Analysis and Implementation: Close the test. For each hero, integrate the design variant supported by the data — adjusting for designer judgment where raw popularity conflicts with long-term game health. Deploy results as permanent changes.

This is textbook A/B testing methodology. The only unusual thing about it is the scale, the stakes, and the fact that the test subjects were playing a video game instead of clicking a checkout button.

The Broader Lesson: Ship the Experiment

There's a principle here that extends far beyond gaming.

Most teams — in software, in product design, in any field — agonize over design decisions in conference rooms. They debate. They prototype. They run small tests on subsets of users. And then they ship a single version, hoping they made the right call.

What Valve did was different. They shipped the debate. They said: "We don't know whether Morphling should be an Agility carry or a Strength hero. Let's ship both and let 15 million players tell us." They said: "We don't know whether Axe's fantasy is a solo berserker or a team fighter. Let's find out." They said: "We don't know which version of Invoker is the most interesting. Let's build three and run the experiment for two years."

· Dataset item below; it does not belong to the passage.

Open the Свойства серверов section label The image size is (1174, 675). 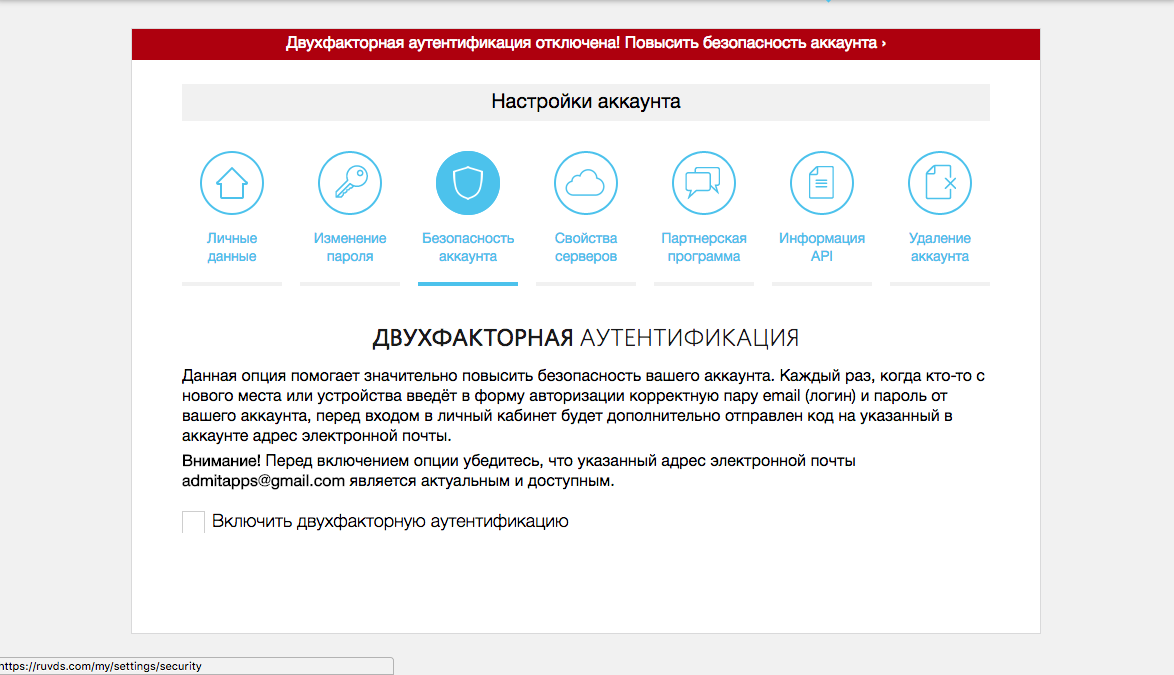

The cost was real. For 22 months, DotA 2's balance suffered. New players were confused. The game was harder to learn. Competitive integrity was compromised by imbalanced Facets that warped the meta. Valve accepted that cost — or more likely, decided it was worth paying for the data.

And now the experiment is over, and the game is reshaped by its results. Every hero in Dota 2 has been pressure-tested against alternative versions of itself, and the surviving designs carry the weight of billions of data points behind them.

No playtest, no focus group, no internal review could have produced that.

What Comes Next

Patch 7.41 dropped mid-tournament, and the professional scene is still adjusting. Win rates are volatile. Some heroes who relied on strong Facets are suddenly weaker. Others are liberated. The meta is in flux — which is exactly where Valve wants it, because a shifting meta generates engagement, and engagement generates data for the next round of iteration.

For players and fans, this is one of the most exciting periods in DotA 2's recent history. Not because something was added, but because the game was refined by the largest live design experiment it's ever undergone.

And for anyone who thinks about product design, A/B testing, or decision-making under uncertainty: pay attention. Valve just showed the world what it looks like when you stop testing in a lab and start testing in production — at scale, for real, with the courage to commit to the results.

They just never told anyone that was the plan.


Patch data and statistics referenced in this post are drawn from Dotabuff, Liquipedia, Dota2ProTracker, STRATZ, and reporting from Insider Gaming, The Gamer, GosuGamers, Dot Esports, CyberScore, Strafe, and esports.gg.